The Cuban Patriotic Union
observed the one year anniversary of its
founding inside Cuba on August 24 suffering a massive crackdown its movement
by State Security in which key leaders of the Union were arrested. José Daniel Ferrer García
a key leader and founder of the Union had his home assaulted and was arrested
on August 23, 2012 and still remains detained as of this hour with scores of
other activists. In Santa Clara, Guillermo Fariñas was
detained three times in the span of one week. Former prisoner of
conscience Felix Navarro and his daughter Sayli Navarro were arrested
on Saturday and released later the same day but political police stole her
laptop.
Over the previous two days
Thursday, August 23rd and Friday, August 24th more than 60 Cuban dissidents
have been arrested reports
Hablemos Press and they are still receiving additional reports of
detentions. There is a crackdown underway in Cuba that began in the East of the
island and has spread westward through the rest of the island. Unfortunately, the
international media in Cuba are not reporting on this. Only El
Nuevo Herald based in Miami broke
the story on Friday interviewing dissidents on the island. Juan O. Tamayo
reported:
Cuban dissidents Friday reported a crackdown across the island, with
several activists detained to keep them from marking the monthly "Day of
Resistance" and the one-year anniversary of one of the most active
opposition groups.
Fourteen members of the Cuban
Patriotic Union were detained in Havana as they gathered for the
anniversary of the group, according to Pedro Arguelles, another member of the
Union.
Five other dissidents were reported detained in the central city of
Santa Clara during a vigil demanding the release of all political prisoners.
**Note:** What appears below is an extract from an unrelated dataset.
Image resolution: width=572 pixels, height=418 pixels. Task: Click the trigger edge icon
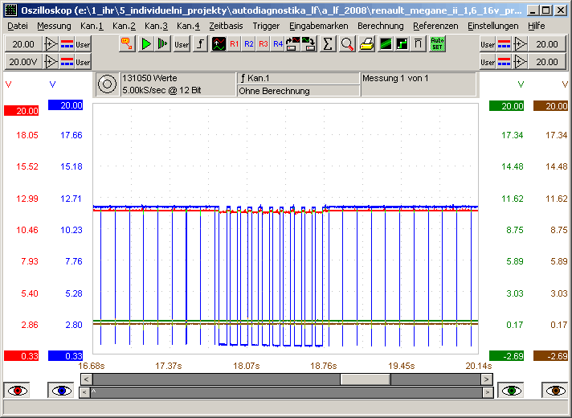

Another four were arrested in the eastern town of San Luis and three more in
the central town of Placetas.
Police told a dozen dissidents in eastern Camaguey province they would
be arrested if they left their homes to attend an opposition gathering, and
told seven others gathered in a Placetas home that they would be arrested if
they did not leave.
Another 11 Union members gathered in the eastern town of Palma Soriano
reported late Friday that they were headed outside to demand the release of all
the activists detained. There was no further word from them.
Dissident Osmani Cespedes said more than 30 signs with anti-government
slogans such as "Down with Raul" and "Raul Murderer"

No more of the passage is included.